Tech investor urges Apple CEO Tim Cook to publicly voice company values amid protests
Billionaire tech investor and Sun Microsystems co-founder Vinod Khosla this week called on Apple CEO Tim Cook to speak out on the company's values as protests over the killing of George Floyd rage across the U.S.
Khosla in a tweet Monday urged Cook to publicly address the ongoing protests which were sparked by the death of Floyd at the hands of Minneapolis police last week. The incident once again shined a light on racial injustice in America, with many around the world joining in movements of their own to protest excessive use of police force.
"It's easy to support equality & justice for all decent folks," Khosla's tweet reads. "It's when one has to give up something to support it that belief in our real values show up. @tim_cook easy to talk but why do you suck up to @realDonaldTrump? Memo's to employees is easy. Please retweet."
Despite ideological differences, Cook has met with Trump on numerous occasions to parlay on topics ranging from the administration's China tariffs to education and America's economic health. Apple in November invited Trump to tour a partner manufacturing plant in Texas in the buildup to the launch of Mac Pro, one of very few Apple products to be assembled in the U.S.
Responding to critics who accuse Cook of kowtowing to a right-leaning regime, the executive has in the past said engagement with government entities is an effective method of forwarding critical issues.
As for the ongoing protests, Khosla in a follow-up tweet asked, "Do you,@tim_cook support being aggressive with protestors? [ ] Would you be willing to speak up beyond memo to employees? Is this unifying the country?"
In a memo to employees on Sunday, Cook voiced support for minorities and those challenging racial injustice. He went on to tout Apple's efforts to forward diversity and inclusion in the workplace, but noted "we must do more."

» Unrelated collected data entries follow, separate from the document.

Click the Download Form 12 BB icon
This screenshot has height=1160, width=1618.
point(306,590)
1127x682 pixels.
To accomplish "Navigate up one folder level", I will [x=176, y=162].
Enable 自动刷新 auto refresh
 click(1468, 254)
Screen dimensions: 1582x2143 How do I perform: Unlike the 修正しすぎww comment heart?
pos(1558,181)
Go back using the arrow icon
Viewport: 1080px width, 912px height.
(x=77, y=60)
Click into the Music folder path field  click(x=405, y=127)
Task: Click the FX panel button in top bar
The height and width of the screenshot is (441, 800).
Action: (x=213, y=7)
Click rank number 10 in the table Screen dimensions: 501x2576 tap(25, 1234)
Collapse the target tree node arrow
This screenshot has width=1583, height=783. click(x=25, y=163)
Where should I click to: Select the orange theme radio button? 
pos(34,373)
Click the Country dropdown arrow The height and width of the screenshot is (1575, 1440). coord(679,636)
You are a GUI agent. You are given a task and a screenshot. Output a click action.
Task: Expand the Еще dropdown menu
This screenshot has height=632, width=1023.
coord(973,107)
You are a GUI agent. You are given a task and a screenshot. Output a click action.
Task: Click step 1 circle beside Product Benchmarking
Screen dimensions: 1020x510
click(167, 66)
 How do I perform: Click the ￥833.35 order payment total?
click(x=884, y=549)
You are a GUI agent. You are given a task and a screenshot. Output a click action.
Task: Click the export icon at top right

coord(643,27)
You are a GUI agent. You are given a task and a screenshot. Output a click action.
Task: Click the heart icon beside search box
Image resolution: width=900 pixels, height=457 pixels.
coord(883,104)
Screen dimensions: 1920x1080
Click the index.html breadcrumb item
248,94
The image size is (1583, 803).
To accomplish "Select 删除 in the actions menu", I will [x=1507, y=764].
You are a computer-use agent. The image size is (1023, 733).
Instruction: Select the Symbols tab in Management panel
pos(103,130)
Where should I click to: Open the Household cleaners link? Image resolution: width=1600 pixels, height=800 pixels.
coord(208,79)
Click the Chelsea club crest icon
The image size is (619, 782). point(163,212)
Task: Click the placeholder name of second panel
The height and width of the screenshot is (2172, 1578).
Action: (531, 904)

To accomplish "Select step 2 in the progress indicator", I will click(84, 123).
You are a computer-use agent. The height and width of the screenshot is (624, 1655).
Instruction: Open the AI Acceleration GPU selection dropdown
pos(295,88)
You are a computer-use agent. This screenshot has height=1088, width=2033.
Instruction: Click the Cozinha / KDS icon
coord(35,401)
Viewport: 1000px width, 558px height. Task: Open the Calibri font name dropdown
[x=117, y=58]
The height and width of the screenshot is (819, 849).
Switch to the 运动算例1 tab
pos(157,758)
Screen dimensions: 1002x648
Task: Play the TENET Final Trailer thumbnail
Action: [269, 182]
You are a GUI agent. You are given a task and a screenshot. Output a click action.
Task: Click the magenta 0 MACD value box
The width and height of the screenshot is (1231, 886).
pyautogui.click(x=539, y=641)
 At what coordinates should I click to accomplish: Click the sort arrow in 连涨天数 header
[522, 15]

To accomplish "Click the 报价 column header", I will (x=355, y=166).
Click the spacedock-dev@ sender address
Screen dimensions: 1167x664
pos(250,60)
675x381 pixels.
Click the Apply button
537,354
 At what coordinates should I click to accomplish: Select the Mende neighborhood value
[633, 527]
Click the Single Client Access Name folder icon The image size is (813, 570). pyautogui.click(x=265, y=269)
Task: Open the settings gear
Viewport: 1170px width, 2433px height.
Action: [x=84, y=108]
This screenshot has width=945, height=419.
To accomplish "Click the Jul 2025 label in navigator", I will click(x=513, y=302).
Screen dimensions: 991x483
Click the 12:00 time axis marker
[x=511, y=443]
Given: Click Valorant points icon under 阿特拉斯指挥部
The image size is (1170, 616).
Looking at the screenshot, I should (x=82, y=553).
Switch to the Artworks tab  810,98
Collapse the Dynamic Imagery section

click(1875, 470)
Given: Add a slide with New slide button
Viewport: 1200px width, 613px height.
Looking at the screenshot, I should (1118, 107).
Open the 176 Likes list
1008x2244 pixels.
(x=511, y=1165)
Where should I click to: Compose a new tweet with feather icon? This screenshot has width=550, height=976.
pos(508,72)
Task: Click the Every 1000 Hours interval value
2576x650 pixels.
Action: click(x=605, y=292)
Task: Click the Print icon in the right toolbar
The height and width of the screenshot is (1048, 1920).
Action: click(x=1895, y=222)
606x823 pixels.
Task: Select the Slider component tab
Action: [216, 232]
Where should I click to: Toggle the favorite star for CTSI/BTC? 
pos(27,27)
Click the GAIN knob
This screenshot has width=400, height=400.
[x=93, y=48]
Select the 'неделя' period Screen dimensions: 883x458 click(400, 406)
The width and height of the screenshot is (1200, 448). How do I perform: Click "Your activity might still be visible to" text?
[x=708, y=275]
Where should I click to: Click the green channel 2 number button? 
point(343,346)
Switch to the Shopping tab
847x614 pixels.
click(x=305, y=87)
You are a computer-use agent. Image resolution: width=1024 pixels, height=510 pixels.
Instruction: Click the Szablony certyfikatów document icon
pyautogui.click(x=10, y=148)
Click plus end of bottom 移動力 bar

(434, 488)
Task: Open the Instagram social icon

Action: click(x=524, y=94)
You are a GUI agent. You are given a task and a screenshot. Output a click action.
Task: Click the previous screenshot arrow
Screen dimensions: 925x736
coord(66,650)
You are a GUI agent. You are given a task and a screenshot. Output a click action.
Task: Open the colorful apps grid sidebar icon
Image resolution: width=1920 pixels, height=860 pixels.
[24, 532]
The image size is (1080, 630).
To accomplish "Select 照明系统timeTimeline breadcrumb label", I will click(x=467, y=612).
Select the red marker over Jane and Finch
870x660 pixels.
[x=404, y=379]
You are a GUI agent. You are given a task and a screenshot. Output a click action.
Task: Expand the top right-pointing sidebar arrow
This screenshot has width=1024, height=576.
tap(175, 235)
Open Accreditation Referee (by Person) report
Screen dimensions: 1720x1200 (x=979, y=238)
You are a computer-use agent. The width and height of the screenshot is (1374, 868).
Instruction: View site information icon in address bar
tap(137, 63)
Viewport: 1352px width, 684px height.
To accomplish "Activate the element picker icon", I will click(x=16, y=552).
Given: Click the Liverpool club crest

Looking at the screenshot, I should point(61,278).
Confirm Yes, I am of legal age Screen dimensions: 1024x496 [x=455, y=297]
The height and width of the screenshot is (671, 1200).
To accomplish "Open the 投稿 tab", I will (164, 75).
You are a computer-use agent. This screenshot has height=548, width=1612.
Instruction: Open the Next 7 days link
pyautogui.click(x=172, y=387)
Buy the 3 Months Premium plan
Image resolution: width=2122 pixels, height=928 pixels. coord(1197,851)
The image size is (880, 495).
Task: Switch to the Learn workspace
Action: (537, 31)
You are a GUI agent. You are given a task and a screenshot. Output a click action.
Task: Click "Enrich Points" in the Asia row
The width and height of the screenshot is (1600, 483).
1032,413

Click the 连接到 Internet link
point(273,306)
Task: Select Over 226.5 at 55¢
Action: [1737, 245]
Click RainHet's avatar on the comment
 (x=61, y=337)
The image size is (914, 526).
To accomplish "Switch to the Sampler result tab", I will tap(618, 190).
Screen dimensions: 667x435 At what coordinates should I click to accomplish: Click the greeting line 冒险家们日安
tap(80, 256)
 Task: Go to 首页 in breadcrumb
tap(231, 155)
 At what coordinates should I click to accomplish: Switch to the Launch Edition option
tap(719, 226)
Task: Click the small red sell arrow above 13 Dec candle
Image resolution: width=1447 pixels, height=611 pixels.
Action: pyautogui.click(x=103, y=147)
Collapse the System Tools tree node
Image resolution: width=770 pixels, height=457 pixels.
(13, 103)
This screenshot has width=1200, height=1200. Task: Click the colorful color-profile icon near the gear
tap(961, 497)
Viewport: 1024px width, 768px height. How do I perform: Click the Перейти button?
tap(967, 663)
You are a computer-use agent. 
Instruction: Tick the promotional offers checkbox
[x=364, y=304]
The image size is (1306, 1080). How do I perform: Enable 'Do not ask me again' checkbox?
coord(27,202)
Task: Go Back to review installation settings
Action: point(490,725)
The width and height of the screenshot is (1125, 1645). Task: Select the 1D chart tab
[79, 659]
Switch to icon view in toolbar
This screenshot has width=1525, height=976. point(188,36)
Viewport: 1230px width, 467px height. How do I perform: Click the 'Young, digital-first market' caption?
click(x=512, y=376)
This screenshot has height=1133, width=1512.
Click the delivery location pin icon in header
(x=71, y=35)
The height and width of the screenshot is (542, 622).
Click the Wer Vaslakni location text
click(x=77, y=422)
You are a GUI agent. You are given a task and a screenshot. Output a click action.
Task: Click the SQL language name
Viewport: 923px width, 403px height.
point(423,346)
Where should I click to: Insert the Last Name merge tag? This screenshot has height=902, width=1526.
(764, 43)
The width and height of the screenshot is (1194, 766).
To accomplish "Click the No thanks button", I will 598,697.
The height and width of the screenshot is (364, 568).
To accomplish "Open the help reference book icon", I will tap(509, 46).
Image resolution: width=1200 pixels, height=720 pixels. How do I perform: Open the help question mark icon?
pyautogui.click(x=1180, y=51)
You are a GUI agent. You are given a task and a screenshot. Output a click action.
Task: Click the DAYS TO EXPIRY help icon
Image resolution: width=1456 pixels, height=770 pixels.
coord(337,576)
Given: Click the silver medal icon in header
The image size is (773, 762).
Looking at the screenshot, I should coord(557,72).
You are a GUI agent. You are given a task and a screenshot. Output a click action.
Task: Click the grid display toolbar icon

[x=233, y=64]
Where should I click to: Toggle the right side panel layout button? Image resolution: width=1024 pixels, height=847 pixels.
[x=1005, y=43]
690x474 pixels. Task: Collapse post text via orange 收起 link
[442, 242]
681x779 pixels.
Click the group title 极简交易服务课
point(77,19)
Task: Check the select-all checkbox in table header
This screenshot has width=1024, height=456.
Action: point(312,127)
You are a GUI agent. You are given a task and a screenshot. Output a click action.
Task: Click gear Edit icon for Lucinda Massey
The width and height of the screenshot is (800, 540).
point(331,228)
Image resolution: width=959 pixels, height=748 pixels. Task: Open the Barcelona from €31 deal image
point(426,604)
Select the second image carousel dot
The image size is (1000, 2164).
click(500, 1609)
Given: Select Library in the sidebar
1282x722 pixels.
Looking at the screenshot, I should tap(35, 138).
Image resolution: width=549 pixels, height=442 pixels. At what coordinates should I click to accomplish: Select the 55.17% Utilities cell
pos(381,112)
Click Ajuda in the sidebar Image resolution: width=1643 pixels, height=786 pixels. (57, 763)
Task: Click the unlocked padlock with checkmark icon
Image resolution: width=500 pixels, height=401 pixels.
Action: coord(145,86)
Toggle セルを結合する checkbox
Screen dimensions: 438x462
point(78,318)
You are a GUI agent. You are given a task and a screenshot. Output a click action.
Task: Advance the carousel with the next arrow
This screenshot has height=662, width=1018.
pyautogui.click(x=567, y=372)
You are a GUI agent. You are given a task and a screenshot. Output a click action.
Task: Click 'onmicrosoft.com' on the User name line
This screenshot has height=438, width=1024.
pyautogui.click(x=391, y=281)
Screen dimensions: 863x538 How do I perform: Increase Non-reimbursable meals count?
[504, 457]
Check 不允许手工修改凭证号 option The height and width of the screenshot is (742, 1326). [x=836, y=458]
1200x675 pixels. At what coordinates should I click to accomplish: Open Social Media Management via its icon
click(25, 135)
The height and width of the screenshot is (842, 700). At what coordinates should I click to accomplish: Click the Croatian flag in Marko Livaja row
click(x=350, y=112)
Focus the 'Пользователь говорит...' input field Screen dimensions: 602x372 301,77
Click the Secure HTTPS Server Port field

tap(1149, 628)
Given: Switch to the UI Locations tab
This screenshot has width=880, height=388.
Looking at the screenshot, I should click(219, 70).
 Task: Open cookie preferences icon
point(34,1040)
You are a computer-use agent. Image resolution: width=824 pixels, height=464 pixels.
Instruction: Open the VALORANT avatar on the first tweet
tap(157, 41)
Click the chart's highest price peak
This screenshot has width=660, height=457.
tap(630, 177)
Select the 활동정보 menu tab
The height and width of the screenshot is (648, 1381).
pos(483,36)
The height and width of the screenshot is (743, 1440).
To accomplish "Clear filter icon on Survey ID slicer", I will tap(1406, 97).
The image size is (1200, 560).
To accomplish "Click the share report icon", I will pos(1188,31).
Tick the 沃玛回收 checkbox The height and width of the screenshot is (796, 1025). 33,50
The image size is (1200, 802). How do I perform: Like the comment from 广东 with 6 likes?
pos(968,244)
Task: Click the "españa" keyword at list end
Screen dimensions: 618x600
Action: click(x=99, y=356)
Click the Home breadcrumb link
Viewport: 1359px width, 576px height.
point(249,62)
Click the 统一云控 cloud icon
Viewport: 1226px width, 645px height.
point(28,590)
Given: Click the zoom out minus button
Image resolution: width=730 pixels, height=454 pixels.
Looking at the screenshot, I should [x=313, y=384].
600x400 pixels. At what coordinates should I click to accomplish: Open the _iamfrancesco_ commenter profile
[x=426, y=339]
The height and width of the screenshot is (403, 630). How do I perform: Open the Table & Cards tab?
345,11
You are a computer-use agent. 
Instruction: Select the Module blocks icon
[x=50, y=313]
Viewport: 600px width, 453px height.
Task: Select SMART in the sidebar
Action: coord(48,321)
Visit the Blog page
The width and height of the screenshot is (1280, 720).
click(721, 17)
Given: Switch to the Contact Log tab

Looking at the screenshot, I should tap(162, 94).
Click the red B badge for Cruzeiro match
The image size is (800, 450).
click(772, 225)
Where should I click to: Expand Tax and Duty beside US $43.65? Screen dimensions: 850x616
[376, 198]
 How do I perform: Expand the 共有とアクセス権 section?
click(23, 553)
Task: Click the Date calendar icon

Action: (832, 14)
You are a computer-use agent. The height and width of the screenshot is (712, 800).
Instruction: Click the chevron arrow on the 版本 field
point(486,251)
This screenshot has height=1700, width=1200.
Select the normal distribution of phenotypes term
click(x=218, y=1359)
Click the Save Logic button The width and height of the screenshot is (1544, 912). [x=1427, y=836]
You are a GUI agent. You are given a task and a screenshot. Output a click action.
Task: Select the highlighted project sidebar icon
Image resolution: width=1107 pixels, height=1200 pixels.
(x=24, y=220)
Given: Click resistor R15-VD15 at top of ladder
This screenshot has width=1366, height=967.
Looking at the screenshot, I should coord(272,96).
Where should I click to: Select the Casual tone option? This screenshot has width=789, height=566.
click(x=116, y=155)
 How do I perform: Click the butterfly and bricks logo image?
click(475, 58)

"To create change, we have to reexamine our own views and actions in light of a pain that is deeply felt but too often ignored," Cook wrote. "Issues of human dignity will not abide standing on the sidelines. To our colleagues in the Black community — we see you. You matter, your lives matter, and you are valued here at Apple."
Business Insider reported on Khosla's tweets earlier today.
In support of the Black Lives Matter movement, Apple on Tuesday participated in the #BlackoutTuesday campaign by pausing Beats 1 radio programming and replacing prominent Apple Music sections with blacked out graphics.
"In steadfast support of the Black voices that define music, creativity, and culture, we use ours," a message on Apple Music's Browse page reads. "This moment calls upon us all to speak and act against racism and injustice of all kinds. We stand in solidarity with Black communities everywhere."